## Task instructions
Return, from the listing that follows, each line containing the word "computer".

═════ Data extract

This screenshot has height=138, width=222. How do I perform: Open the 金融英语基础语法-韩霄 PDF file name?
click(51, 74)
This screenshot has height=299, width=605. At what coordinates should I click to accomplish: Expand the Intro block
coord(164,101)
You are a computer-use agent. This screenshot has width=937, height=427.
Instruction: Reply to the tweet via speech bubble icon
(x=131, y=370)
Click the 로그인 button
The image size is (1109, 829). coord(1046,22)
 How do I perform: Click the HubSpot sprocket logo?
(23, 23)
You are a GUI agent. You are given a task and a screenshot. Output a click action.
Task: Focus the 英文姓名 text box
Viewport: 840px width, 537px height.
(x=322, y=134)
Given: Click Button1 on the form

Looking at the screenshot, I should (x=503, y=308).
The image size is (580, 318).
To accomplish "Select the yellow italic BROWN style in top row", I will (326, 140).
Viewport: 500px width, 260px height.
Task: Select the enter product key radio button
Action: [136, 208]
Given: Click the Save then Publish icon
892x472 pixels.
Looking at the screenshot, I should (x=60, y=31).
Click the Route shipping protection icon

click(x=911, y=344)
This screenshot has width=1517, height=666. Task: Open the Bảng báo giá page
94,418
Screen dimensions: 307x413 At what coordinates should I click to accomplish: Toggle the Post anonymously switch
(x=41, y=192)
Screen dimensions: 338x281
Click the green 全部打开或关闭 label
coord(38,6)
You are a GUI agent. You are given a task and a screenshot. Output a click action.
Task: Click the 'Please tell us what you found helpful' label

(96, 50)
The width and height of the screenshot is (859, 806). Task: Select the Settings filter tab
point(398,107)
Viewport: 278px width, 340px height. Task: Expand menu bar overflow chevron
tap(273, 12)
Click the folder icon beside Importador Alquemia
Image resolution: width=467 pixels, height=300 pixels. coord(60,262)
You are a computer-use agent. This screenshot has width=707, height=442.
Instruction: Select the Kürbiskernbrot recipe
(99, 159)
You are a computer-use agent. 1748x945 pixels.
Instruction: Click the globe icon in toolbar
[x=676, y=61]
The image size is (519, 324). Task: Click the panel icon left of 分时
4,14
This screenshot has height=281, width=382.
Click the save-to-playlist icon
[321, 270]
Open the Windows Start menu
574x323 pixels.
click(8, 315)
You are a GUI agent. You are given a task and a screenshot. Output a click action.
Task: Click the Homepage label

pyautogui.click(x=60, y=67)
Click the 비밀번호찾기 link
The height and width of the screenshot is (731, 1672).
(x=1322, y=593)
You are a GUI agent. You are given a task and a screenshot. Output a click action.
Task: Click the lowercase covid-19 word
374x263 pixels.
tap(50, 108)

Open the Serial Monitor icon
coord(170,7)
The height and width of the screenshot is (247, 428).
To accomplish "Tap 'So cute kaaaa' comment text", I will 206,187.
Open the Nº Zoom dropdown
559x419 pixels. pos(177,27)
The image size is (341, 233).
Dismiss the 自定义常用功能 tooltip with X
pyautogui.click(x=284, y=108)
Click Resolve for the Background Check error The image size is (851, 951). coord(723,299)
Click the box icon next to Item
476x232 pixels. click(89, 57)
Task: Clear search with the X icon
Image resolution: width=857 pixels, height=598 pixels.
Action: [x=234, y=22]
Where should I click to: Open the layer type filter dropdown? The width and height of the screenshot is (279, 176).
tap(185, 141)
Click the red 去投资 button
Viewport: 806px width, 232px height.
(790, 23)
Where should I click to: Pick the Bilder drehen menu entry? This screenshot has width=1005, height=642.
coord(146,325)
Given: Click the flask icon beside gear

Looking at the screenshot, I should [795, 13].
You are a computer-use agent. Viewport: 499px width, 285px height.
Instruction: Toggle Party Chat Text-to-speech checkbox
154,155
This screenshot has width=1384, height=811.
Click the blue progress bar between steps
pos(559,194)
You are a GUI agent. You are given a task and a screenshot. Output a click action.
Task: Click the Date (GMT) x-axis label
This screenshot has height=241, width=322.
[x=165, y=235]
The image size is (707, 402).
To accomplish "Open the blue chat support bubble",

══════════

## Written solution
You are a computer-use agent. This screenshot has width=937, height=427.
You are a computer-use agent. This screenshot has width=707, height=442.
You are a computer-use agent. 1748x945 pixels.
You are a computer-use agent. Viewport: 499px width, 285px height.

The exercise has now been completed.